Stockage décentralisé adaptatif: autonomie et mobilité des données dans les réseaux pair-à-pair

Contexte

Le stockage de données décentralisé est au cœur des problématiques de l’informatique contemporaine. Cette dernière doit être en mesure de faire face à un flot colossal d’information à archiver, de manière sûre et sécurisée. Nous sommes actuellement en pleine ère de l’informatique dans les nuages, que l’on nomme également Cloud Computing. Ce concept, qui consiste à déporter un maximum de traitements sur des grilles de serveurs, pour offrir aux clients un accès universel à leurs ressources de n’importe où, est le résultat d’une évolution qui a débuté il y a plus de 20 ans. Le modèle centralisé, qui était jusqu’à la fin des années 1990 le modèle de référence pour le stockage de données, est devenu obsolète face à la croissance très rapide d’internet. L’augmentation conjointe du nombre d’utilisateurs et du volume de données à stocker au-dessus des capacités des serveurs, ont poussé les différents acteurs du stockage de données à considérer d’autres approches. Le modèle pair-à-pair s’est très rapidement distingué –par le biais de plateformes célèbres telles que Napster ou eMule– comme une alternative fonctionnelle, robuste et à faible coût pour le stockage et l’échange décentralisé de données. La philosophie derrière les architectures pair-à-pair consiste à répartir le service sur les clients (que l’on appelle pairs). Chaque pair peut alors occuper la fonction de client ou de serveur en fonction des requêtes qu’il reçoit. Dans les premiers types de réseaux pair-à-pair, seul le transfert de l’information était décentralisé alors que l’indexation était, quant à elle, centralisée pour des questions d’efficacité des requêtes de recherche. Les architectures pair-à-pair totalement décentralisées n’ont vu le jour qu’à l’issue d’un processus d’évolution  mené en grande partie par la recherche scientifique– avec l’arrivée des tables de hachage distribuées .

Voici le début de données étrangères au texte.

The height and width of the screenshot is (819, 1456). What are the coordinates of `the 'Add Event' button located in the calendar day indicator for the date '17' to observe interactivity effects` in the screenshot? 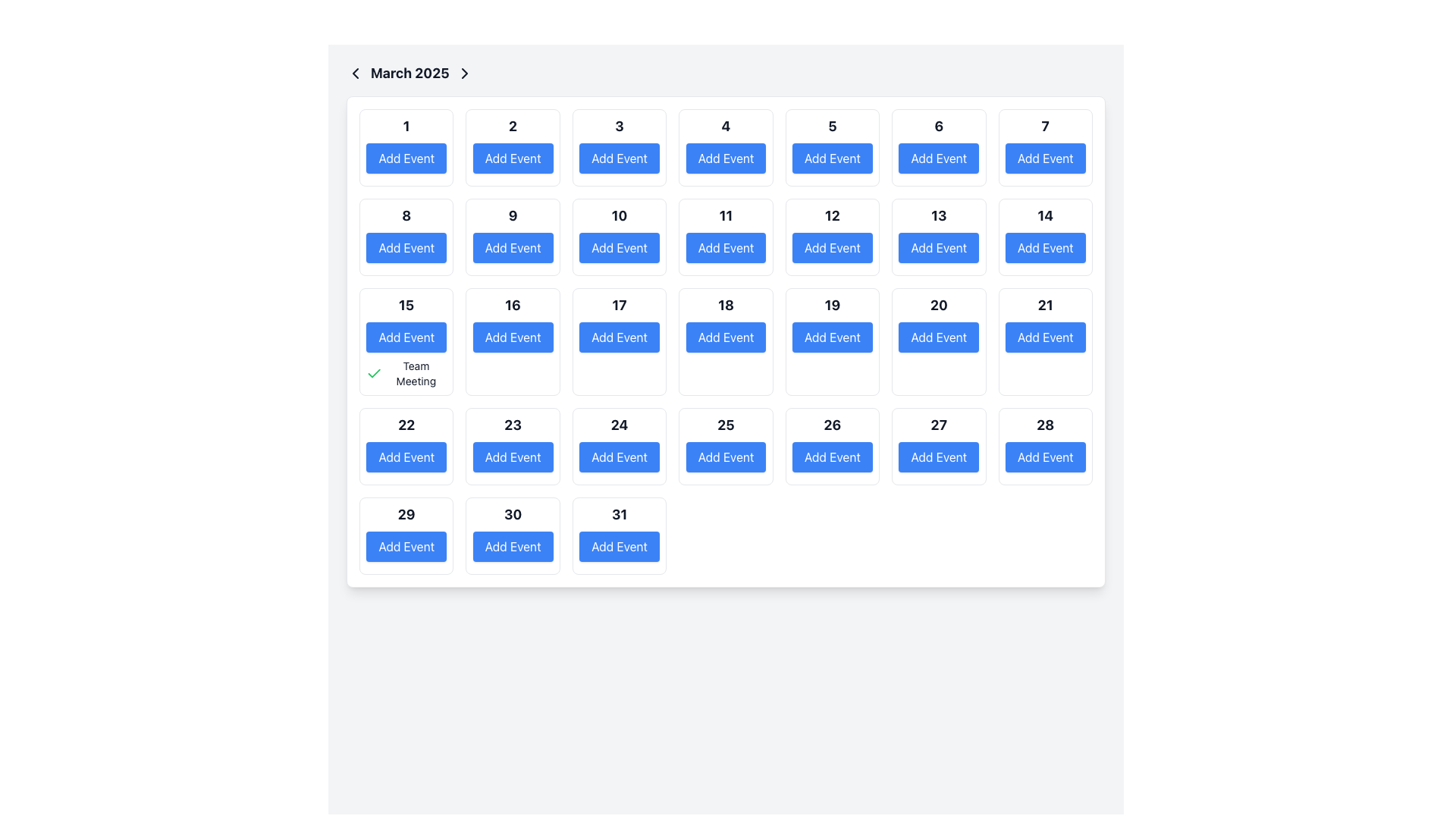 It's located at (620, 342).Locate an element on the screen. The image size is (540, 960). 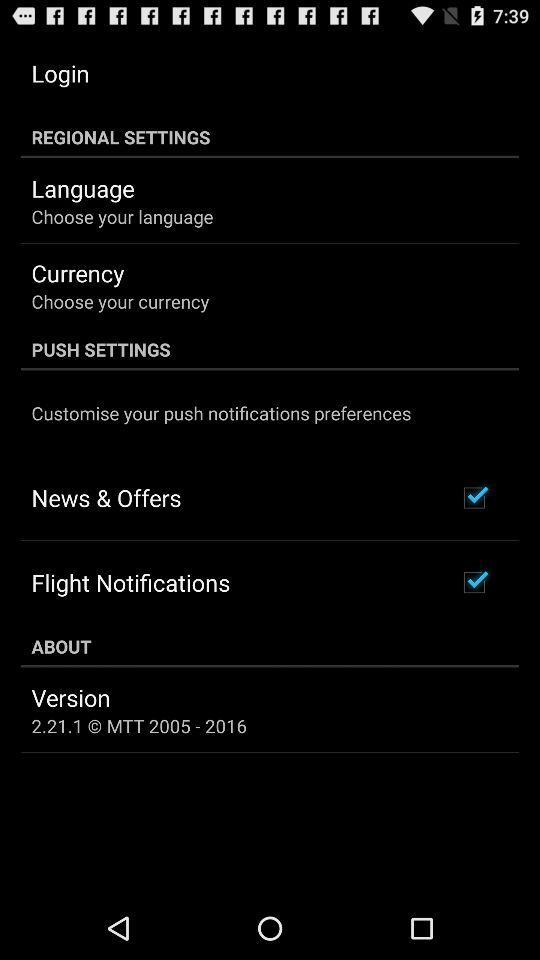
the icon above the customise your push app is located at coordinates (270, 349).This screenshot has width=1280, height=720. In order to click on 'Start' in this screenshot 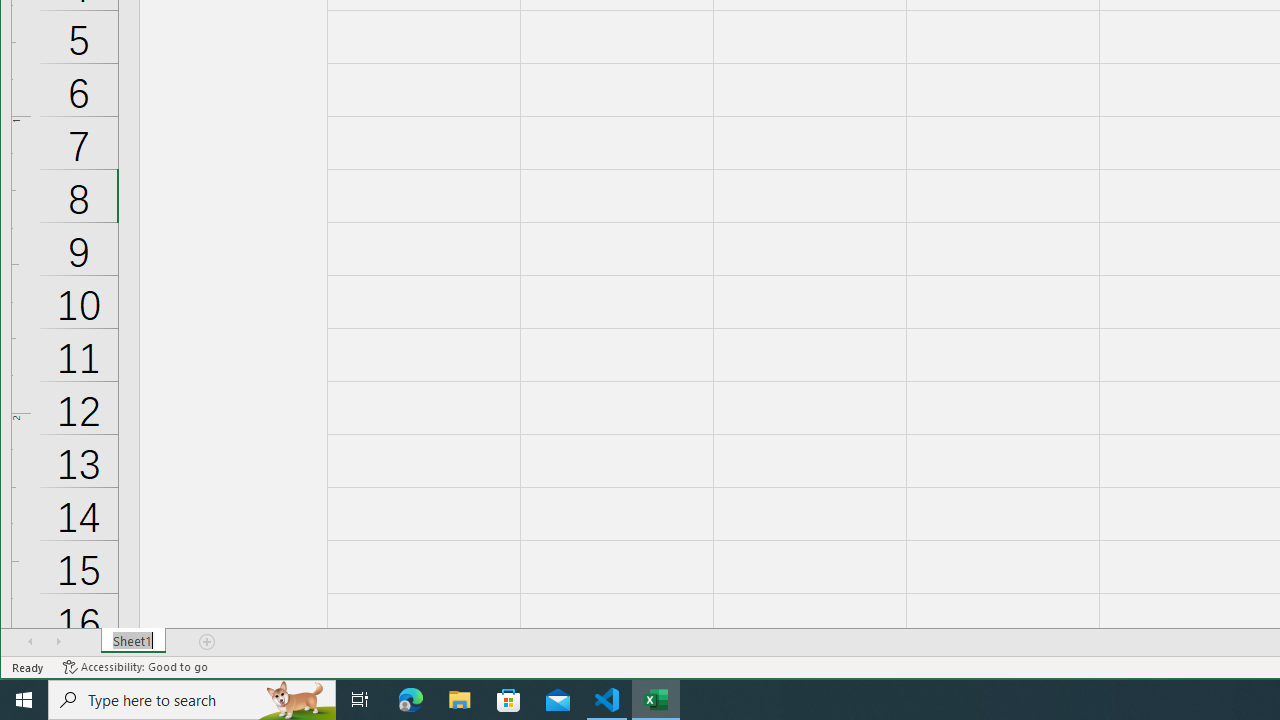, I will do `click(24, 698)`.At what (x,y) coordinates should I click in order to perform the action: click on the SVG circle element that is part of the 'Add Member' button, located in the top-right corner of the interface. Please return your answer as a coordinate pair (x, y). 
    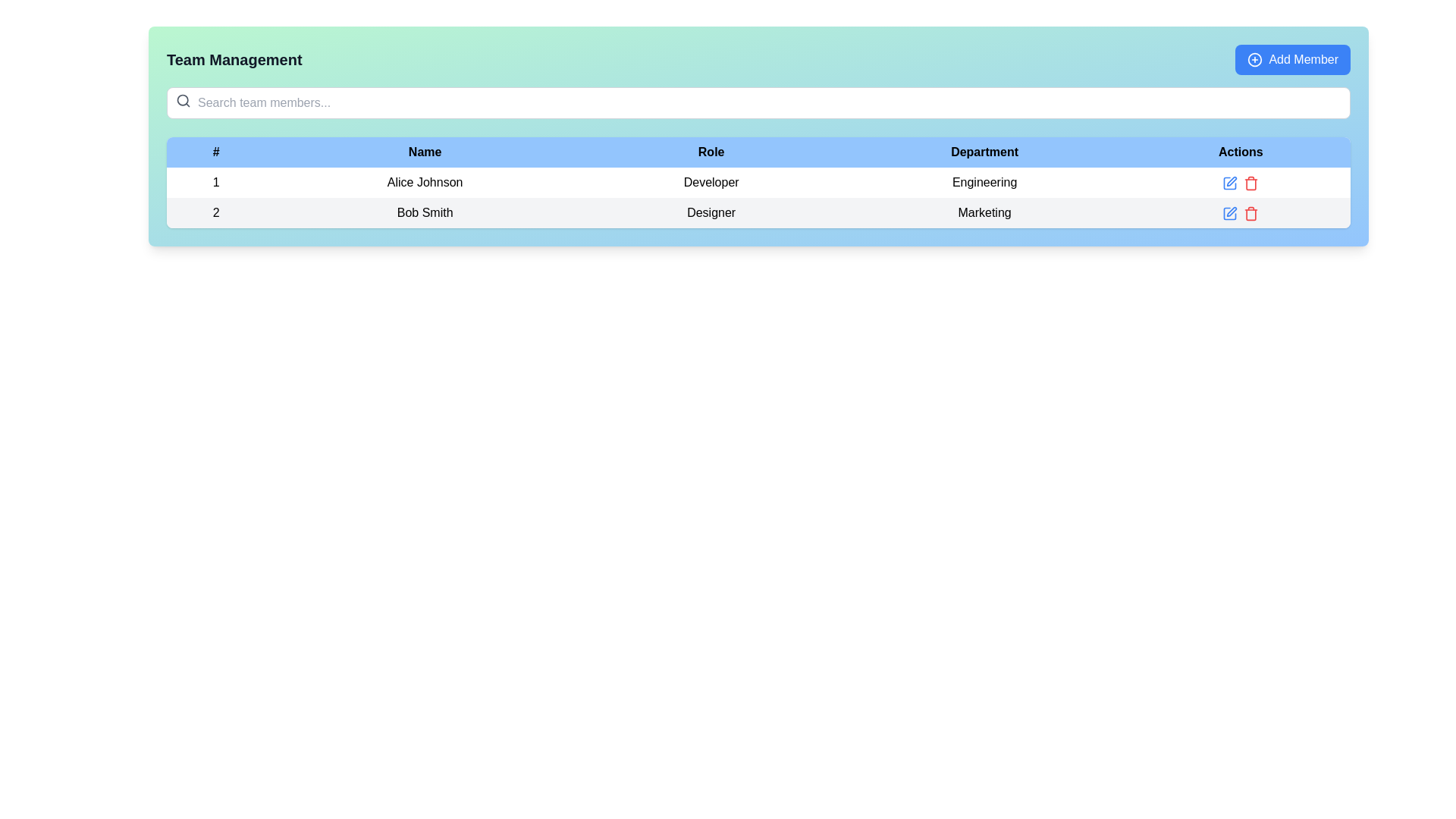
    Looking at the image, I should click on (1255, 58).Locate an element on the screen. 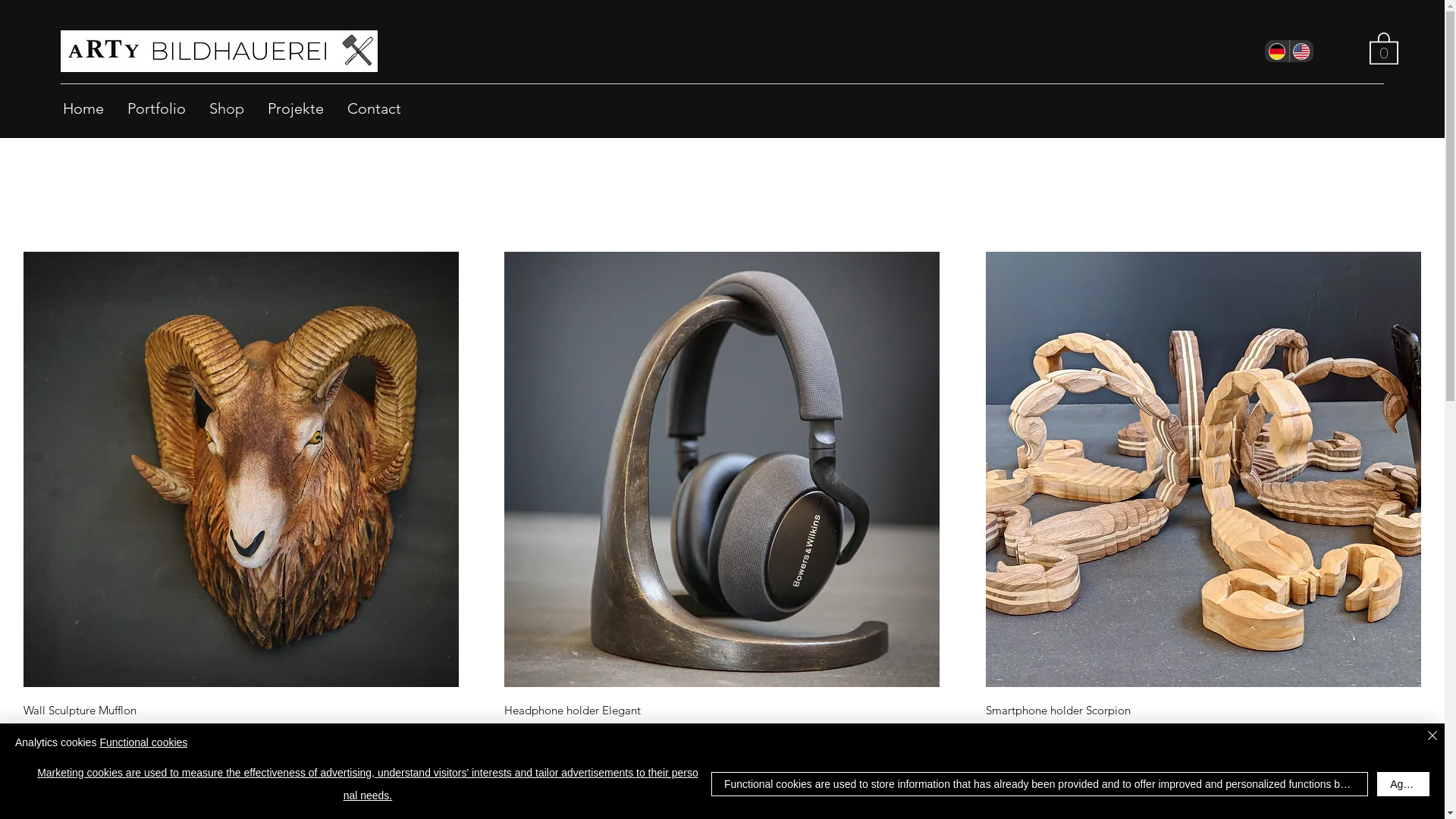 The image size is (1456, 819). 'Portfolio' is located at coordinates (156, 107).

La disponibilité des données stockées dans les architectures décentralisées en pair-à-pair s’obtient par la mise en place de schémas de l’information efficaces. Ces systèmes distribués sont, en effet, constitués d’un très grand nombre de machines hétérogènes sur lesquelles il n’existe aucun contrôle et qui sont inévitablement victimes de fautes. Chaque système de stockage doit donc s’assurer que les données qu’il héberge sont suffisamment redondantes pour ne jamais être perdues. La redondance consiste à dupliquer de l’information identique sur différents pairs pour tolérer un certain nombre de fautes. Ce niveau de redondance est calculé en fonction de la disponibilité souhaitée dans le système ainsi que par le nombre de fautes observées.

Les réseaux pair-à-pair 

Du modèle client-serveur au pair-à-pair

Le modèle pair-à-pair émerge à la fin des années 1990 en réponse aux problématiques engendrées par l’explosion du nombre d’usagers d’internet . Il vient compléter l’approche client-serveur lorsque le nombre d’utilisateurs d’un service devient très grand et que ce service nécessite une utilisation intensive de ressources (temps CPU, espace de stockage, accès disques, bande passante, etc.) pouvant le mener vers un déni de service (DoS) quand la charge dépasse sa capacité.

Dans l’architecture client-serveur , un serveur s fourni un service réseau à un ensemble de clients ci par le biais d’une liaison point à point (unicast). La disponibilité du service est entièrement dépendante de s et cette architecture présente un certain nombre de vulnérabilités inhérentes à son aspect centralisé dont les plus critiques sont :
– la perte de s suite à une faute (panne de l’hôte, déconnexion réseau, attaque, etc.) rend indisponible le service à l’ensemble des clients ;
– la surcharge de s suite à un trop grand nombre de connexions peut entraîner un déni de service. i.e., s n’est plus en mesure de traiter les requêtes et le service devient indisponible ;
– la corruption de s par un tiers malveillant a des répercussions sur l’intégralité des clients du service.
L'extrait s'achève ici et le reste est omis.